- **Material for this exercise**

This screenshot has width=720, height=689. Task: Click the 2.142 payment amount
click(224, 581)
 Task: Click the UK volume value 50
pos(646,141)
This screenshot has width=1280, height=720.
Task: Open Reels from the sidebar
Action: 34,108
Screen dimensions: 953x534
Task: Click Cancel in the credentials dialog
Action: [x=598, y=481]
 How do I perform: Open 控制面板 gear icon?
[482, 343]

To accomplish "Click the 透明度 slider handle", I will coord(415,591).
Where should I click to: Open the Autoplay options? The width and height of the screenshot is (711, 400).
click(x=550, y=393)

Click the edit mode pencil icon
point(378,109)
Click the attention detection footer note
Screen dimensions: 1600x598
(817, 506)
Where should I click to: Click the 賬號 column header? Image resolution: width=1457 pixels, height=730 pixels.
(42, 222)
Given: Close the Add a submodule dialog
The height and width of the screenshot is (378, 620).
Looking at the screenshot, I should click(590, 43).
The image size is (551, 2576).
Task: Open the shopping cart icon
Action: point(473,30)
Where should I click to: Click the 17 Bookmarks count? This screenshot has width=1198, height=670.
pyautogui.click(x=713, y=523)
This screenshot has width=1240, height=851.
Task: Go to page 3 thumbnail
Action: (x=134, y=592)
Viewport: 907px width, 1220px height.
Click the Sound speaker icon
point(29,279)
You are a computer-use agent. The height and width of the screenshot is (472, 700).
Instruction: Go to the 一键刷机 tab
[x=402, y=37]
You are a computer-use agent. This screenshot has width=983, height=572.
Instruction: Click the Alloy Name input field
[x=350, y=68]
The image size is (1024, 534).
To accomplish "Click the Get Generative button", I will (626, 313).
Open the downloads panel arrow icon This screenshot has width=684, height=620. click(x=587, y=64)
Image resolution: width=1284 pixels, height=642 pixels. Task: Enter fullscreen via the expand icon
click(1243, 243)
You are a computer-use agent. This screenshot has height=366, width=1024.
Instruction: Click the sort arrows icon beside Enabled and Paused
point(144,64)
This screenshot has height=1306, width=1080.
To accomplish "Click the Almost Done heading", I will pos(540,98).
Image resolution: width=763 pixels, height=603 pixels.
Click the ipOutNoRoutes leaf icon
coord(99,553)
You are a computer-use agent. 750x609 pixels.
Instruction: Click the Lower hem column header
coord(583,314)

- **Exercise objective**
Where a line of the data contains "agent", copy that line.

- **Completed exercise**
You are a computer-use agent. The height and width of the screenshot is (472, 700).
You are a computer-use agent. This screenshot has width=983, height=572.
You are a computer-use agent. This screenshot has height=366, width=1024.
You are a computer-use agent. 750x609 pixels.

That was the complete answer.